Jasper Gordon ’21 finds passion in bagel business
September 18, 2020
Most college students are fast asleep at 5 a.m. on a Saturday. However, on most weekends during his first year, Jasper Gordon ’21 would be in the Burnett House kitchen baking a fresh batch of bagels for friends.
“There’s something so fun about being there at an ungodly hour, blasting music and just working,” Gordon said in a phone interview with the Orient.
Gordon started baking bagels during his first semester at Bowdoin. He found himself 3,000 miles away from his hometown and, like many first years, a little homesick. Gordon grew up in a family of cooks and bakers, and he found that baking reminded him of home. His original plan was to bake bread, but when Gordon realized that he didn’t have the equipment to bake bread, he decided to try making bagels.
Gordon lived in a first-year brick, so after some friends who were residents of Burnett House offered him their space, he began using their kitchen for bagel-making.

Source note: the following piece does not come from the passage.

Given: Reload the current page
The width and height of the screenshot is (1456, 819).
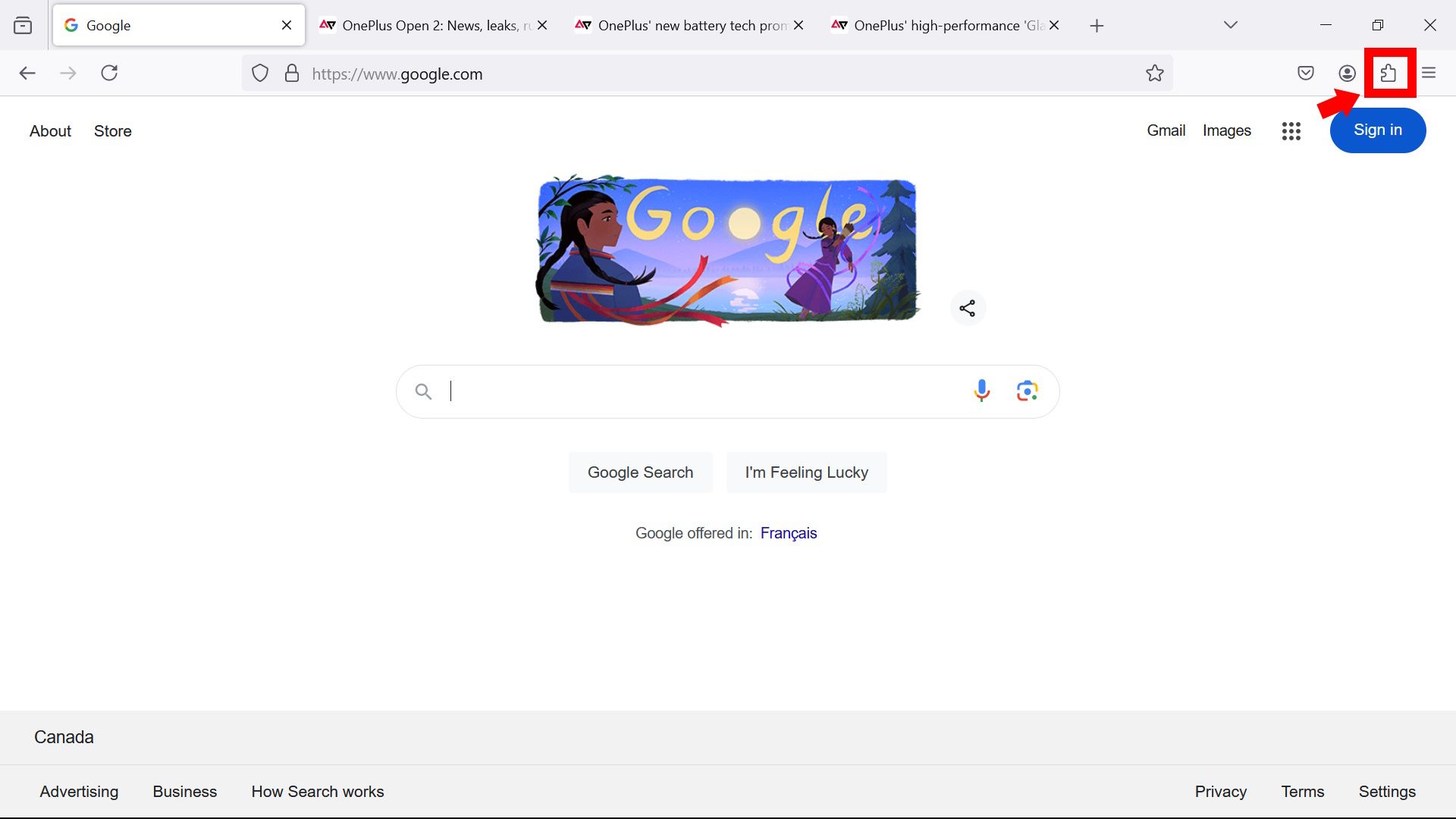Looking at the screenshot, I should [109, 73].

“I think Burn people really like it because no matter what mess they made that Friday night they’d wake up in the morning and all the dishes [would] be done, and I’d always put honey in the water when I was going to [make] bagels, so the smell would waft throughout the house,” said Gordon. “I think they all woke up a bit hungover but to a really pleasant smell.”
Although an experienced bread baker, Gordon’s first batch did not exactly yield perfect results.
“They looked terrible—they were barely a circle, they didn’t have a hole—but I was surprised by how easy it was to get a flavor that I liked,” he said. “That got me hooked on them.”
Word of Gordon’s bagels quickly spread on Bowdoin’s small campus, and he began to take requests through a Google form. Soon, his hobby turned into a small business—Jasper’s Bagels. His customers are mostly students and family friends, but he has fulfilled orders from interested Brunswick residents and even one of the deans’ office.
As Jasper’s Bagels grew, Gordon had to work to balance his budding business with extracurriculars and school. He doesn’t have a consistent baking schedule, and when he is able to fit a batch in, he’ll post the order link on his Instagram. Despite the occasional stress of juggling his work-life balance, delivering the fresh bagels has become one of Gordon’s favorite parts about the whole process.
“It was a kind of cool way of meeting people because every once-in-a-while I would get an order from someone I never heard of,” Gordon said.
Gordon acknowledges that everyone has an opinion on the “perfect” bagel, but for him, it’s simple: a fresh-out-of-the-oven, chewy-airy plain bagel with no toppings. Customers can order typical bagel options—plain, everything, sesame and poppy seed. Occasionally, Gordon will add different flavors, such as cinnamon-sugar or cinnamon-raisin.
However, there are other experimental bagels that haven’t made the order form yet but may one day find their way onto the list. One of his more recent inventions is a “fragel”—deep-fried bagel dough with raisins, topped with cinnamon and sugar—inspired by a bagel shop in Michigan.
“It might have been like the best thing I’ve ever had in my life. But it’s such a mess to make it with all the oil and all [the] stuff, and you really have to eat it within five or 10 minutes.”
As for where Jasper’s Bagels is headed next, Gordon is unsure. However, he does know baking will always be part of his life.
“I really do like the bagels,” said Gordon. “I think my dream has always been to have a cute little pizza shop, like me and two … friends just kind of [making] literally just one-dollar slices someplace near a beach.”